A few moments of silence followed, and:
"Thanks! Good-bye," said Gray.
He rejoined his friend.
"Nothing," he reported, and made a gesture of angry resignation. "Evidently Hinkes
is still unaware of what has happened. Irvin hasn't returned yet. Seton, this
business is driving me mad."
He refilled his glass, and having looked in his cigarette-case, began to ransack a
small cupboard.
"Damn it all!" he exclaimed. "I haven't got a cigarette in the place!"
"I don't smoke them myself," said Seton, "but I can offer you a cheroot."
"Thanks. They are a trifle too strong. Hullo! here are some."
From the back of a shelf he produced a small, plain brown packet, and took out of
it a cigarette at which he stared oddly. Seton, smoking one of the inevitable
cheroots, watched him, tapping his teeth with the rim of his eyeglass.
"Poor old Pyne!" muttered Gray, and, looking up, met the inquiring glance. "Pyne
left these here only the other day," he explained awkwardly. "I don't know where he
got them, but they are something very special. I suppose I might as well."

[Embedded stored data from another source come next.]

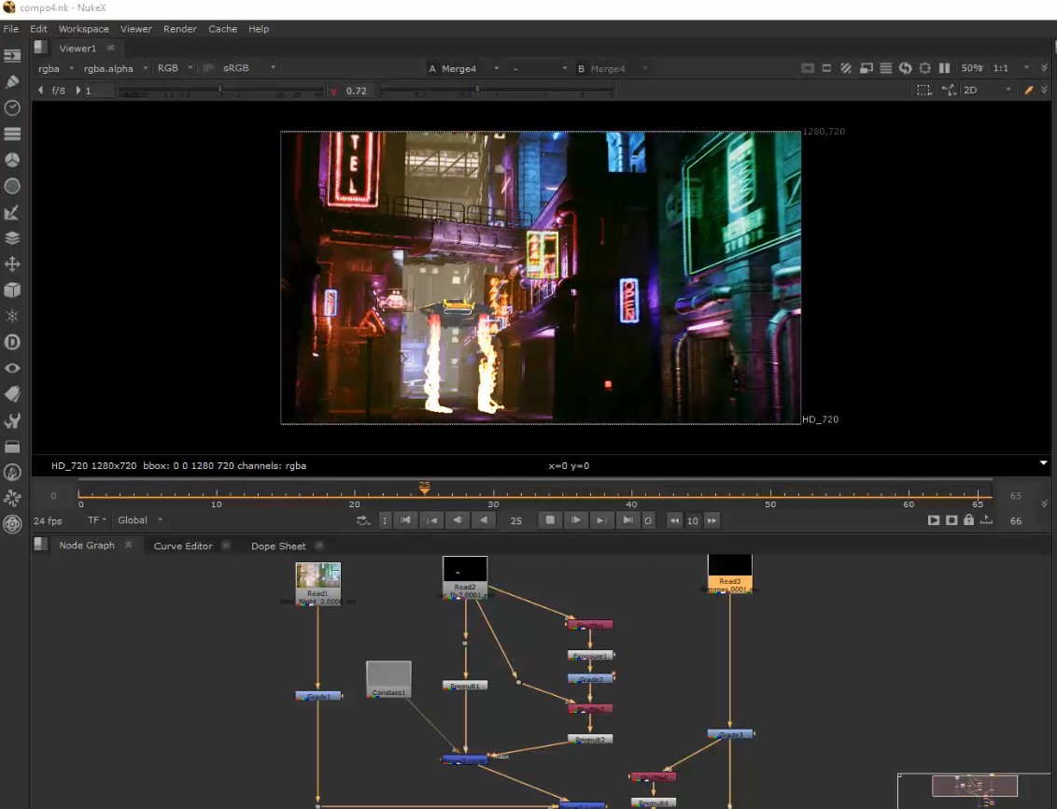Open the Transform nodes menu icon
1057x809 pixels.
pos(12,264)
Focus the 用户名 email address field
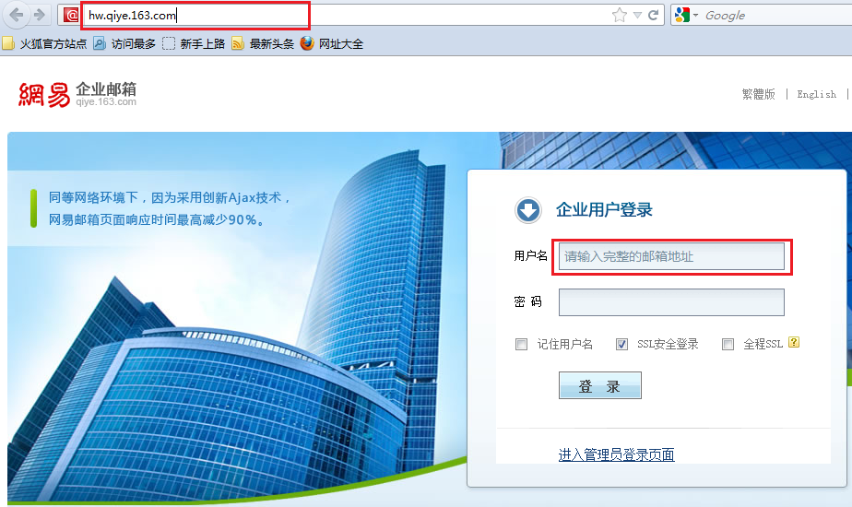This screenshot has height=507, width=852. click(x=671, y=256)
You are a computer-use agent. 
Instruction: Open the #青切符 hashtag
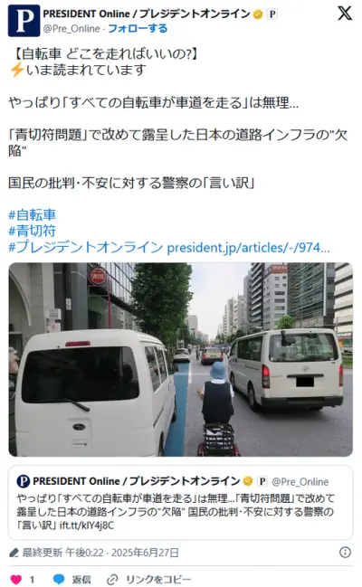[x=33, y=231]
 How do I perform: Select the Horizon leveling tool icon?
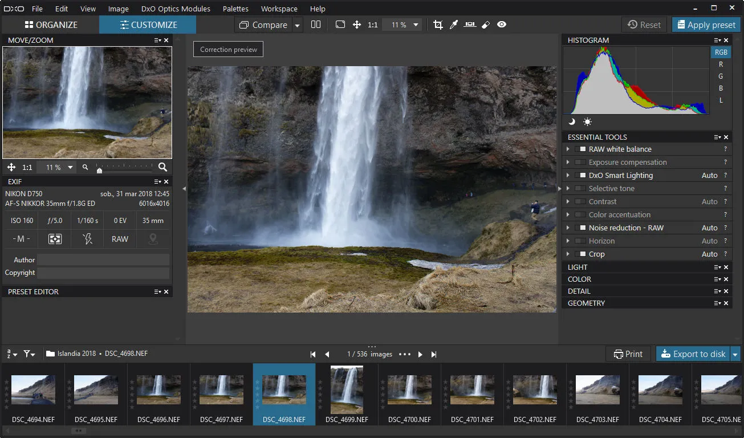[x=470, y=25]
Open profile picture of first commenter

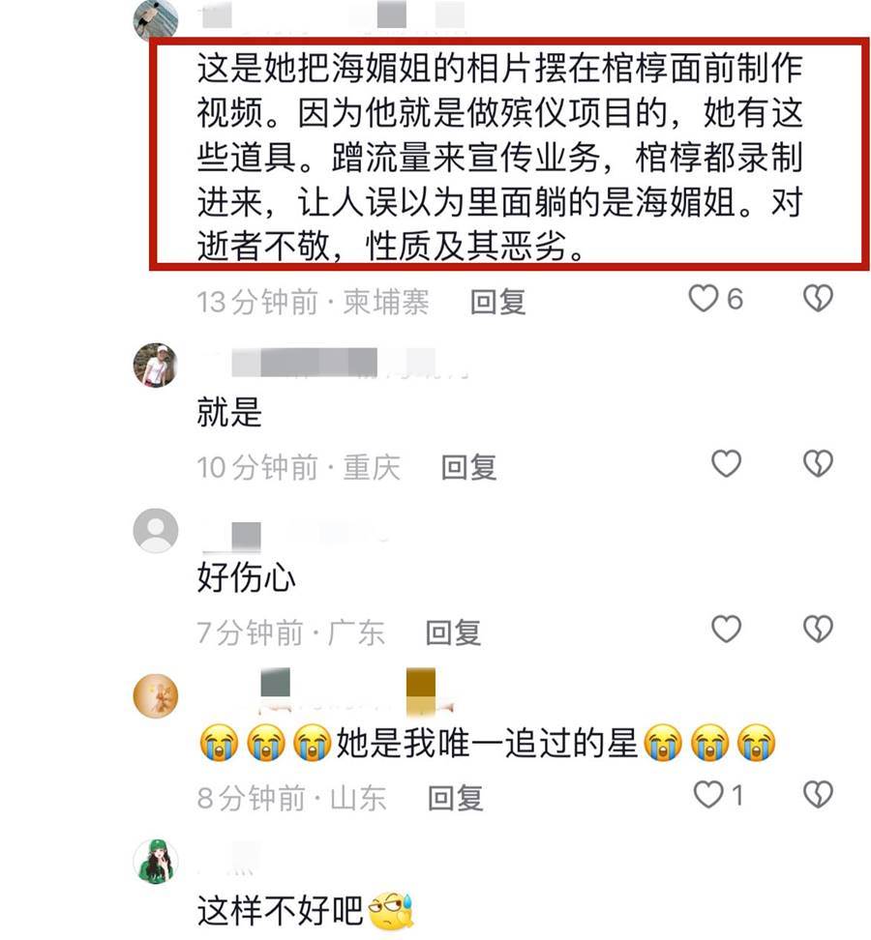click(156, 19)
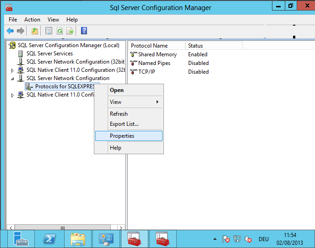The image size is (315, 248).
Task: Click the Back arrow toolbar icon
Action: tap(10, 31)
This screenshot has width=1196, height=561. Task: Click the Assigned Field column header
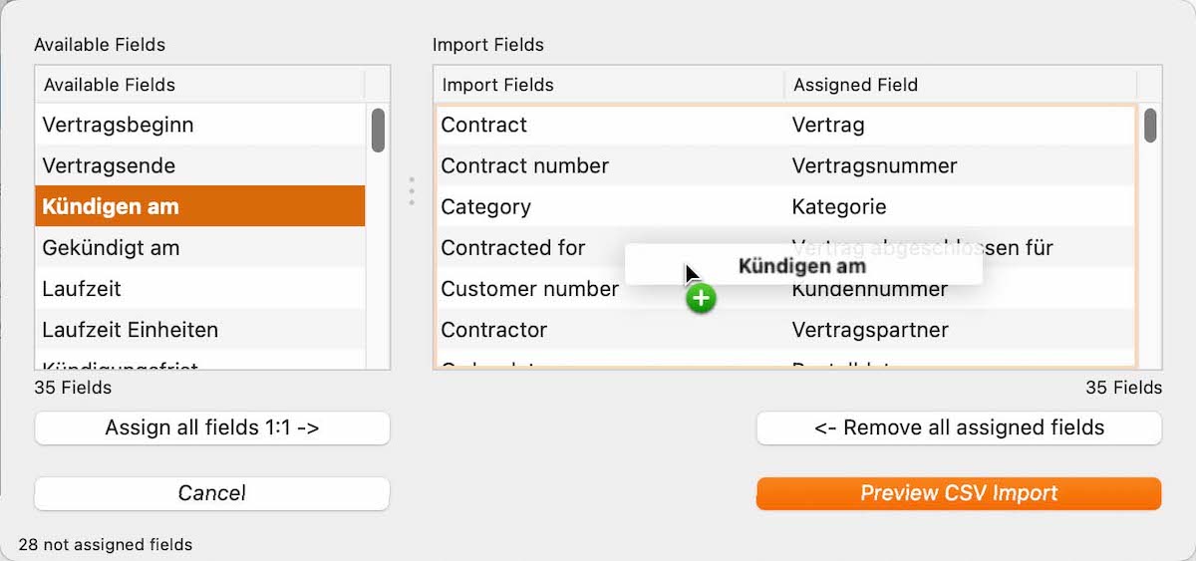[x=961, y=85]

He lighted one, and, uttering a weary sigh, threw himself into a deep leather-
covered arm-chair. Almost immediately he was up again. The telephone bell had
rung. His eyes alight with hope, he ran out, leaving the door open so that his
conversation was again audible to the visitor.
"Yes, yes, speaking. What?" His tone changed "Oh, it's you, Margaret. What? . . .
Certainly, delighted. No, there's nobody here but old Seton Pasha. What? You've
heard the fellows talk about him who were out East. . . . Yes, that's the chap. . . .
Come right along."
"You don't propose to lionise me, I hope, Gray?" said Seton, as Gray returned to
his seat.
The other laughed.
"I forgot you could hear me," he admitted. "It's my cousin, Margaret Halley. You'll
like her. She's a tip-top girl, but eccentric. Goes in for pilling."